US-China Trade War Prospects Weigh on Risk Assets


Trade War with China Heats Up

This morning the White House formally announced that the US would be imposing tariffs on approximately $50 billion of Chinese goods, specifically aimed at the technology sector.  US trade representative Robert Lighthizer characterized the list of tariffs as “very moderate, very appropriate”, with commonly purchased Chinese consumer goods such as cell phones and tv’s not included in the population.  It didn’t take much time after the announcement from the Trump administration for China to unveil a set of retaliatory tariffs on American exports.  Crude oil, cars and agricultural products represented the main targets in the response from the Chinese State Council, as China’s Foreign Ministry spokesman Lu Kang blamed the US for “provoking the trade war.” 



The increased potential for a trade war with China prompted a mild flight to safety in financial markets to finish the week.  All three major US stock indices traded lower on the day, with the DJIA shedding 0.35%, Nasdaq losing 0.19% and S&P 500 dropping 0.11%.  Treasurys rallied for a second consecutive trading session, with yields/swap rates declining 1-2bps across the curve.  The yield on the 10-year note is poised to finish the day around 2.92%, down about 3bps from where it opened the week.  In commodities, WTI crude futures tumbled 3.8% to $64.30/barrel as energy markets remain uncertain as to the output of the production meeting between OPEC and its allies next week. 

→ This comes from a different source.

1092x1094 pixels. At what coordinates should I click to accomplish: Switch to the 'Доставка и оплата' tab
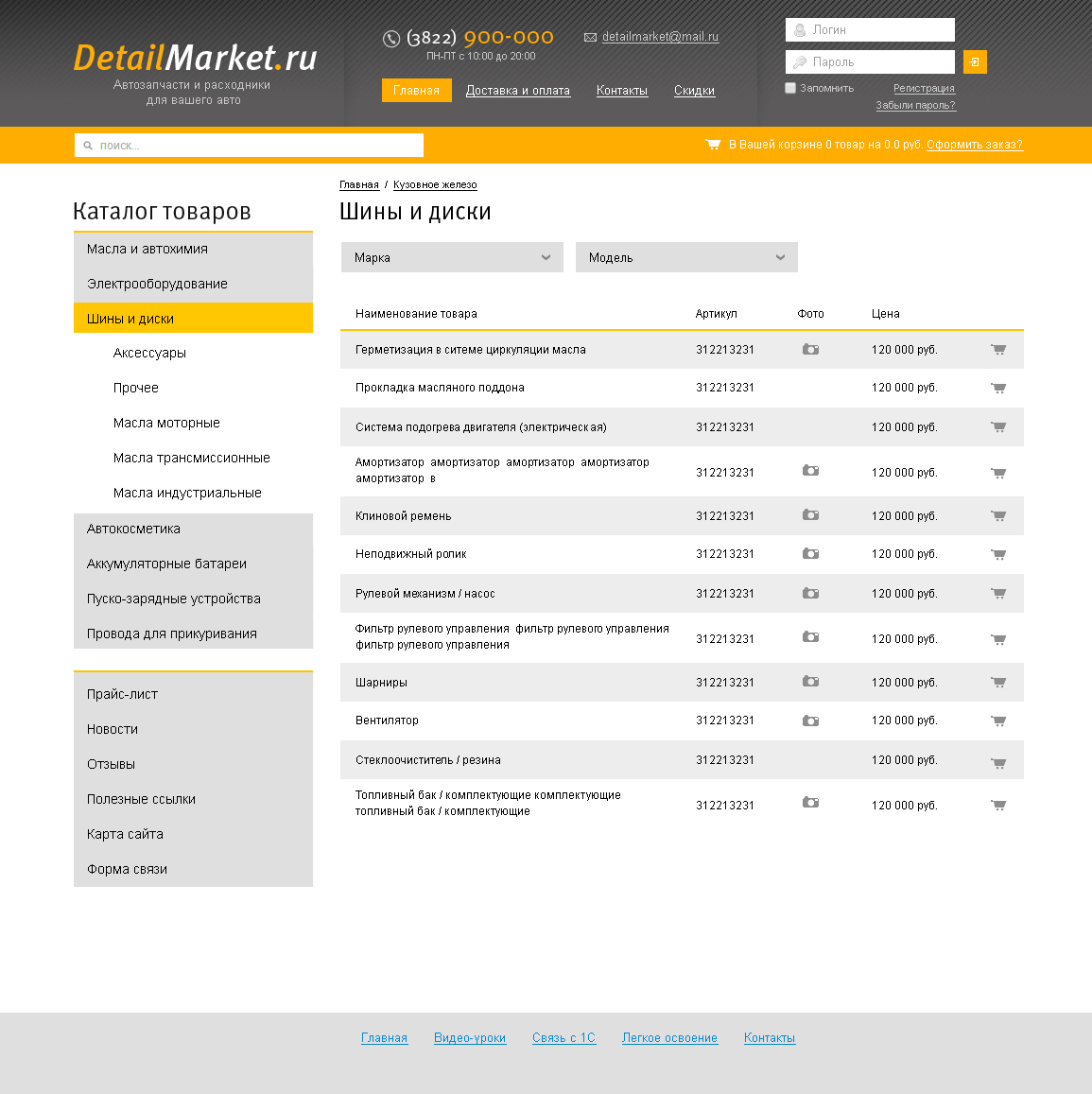point(518,90)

Industrial Production Pulls Back

Data from the Federal Reserve reported industrial production declining for the first time in three months during May, down 0.1%, albeit April’s level was upwardly revised to a strong +0.9%.  Compared to a year earlier, industrial production rose 3.5%.  The bulk of the pullback was attributed to a 0.7% decline in manufacturing output, which was largely a result of a fire which disrupted production at a major Ford supplier last month.  The contraction in factory output outweighed production increases for the utilities (+1.1%) and mining sectors (+1.8%).  Also reported in the release, capacity utilization, a measure of current vs. potential output at plants, edged 0.2% lower to 77.9% — slightly below expectations of 78.1%.



BOJ Keeps Ultra-Easy Policy

This week’s trio of significant central bank meetings wrapped up today with the Bank of Japan deciding to leave its ultra-loose monetary policy unchanged via an 8-1 vote.  Weak inflation growth in Japan continues to be the main factor in the BOJ’s plan to “patiently continue current monetary easing”.  Similar to the Federal Reserve, Japan’s central bank has its inflation target set at 2%.  However there has been two consecutive months of decelerating consumer-price growth in Japan, and the YoY rise in inflation during April was an anemic 0.7%.  “The divergence of monetary policies reflects different economic and price conditions in each country,” BOJ Governor Haruhiko Kuroda acknowledged in the press conference following the meeting.  The BOJ’s current monetary policy includes a -0.1% benchmark interest rate and an asset-purchasing plan to maintain a 10-year JBG yield of 0%.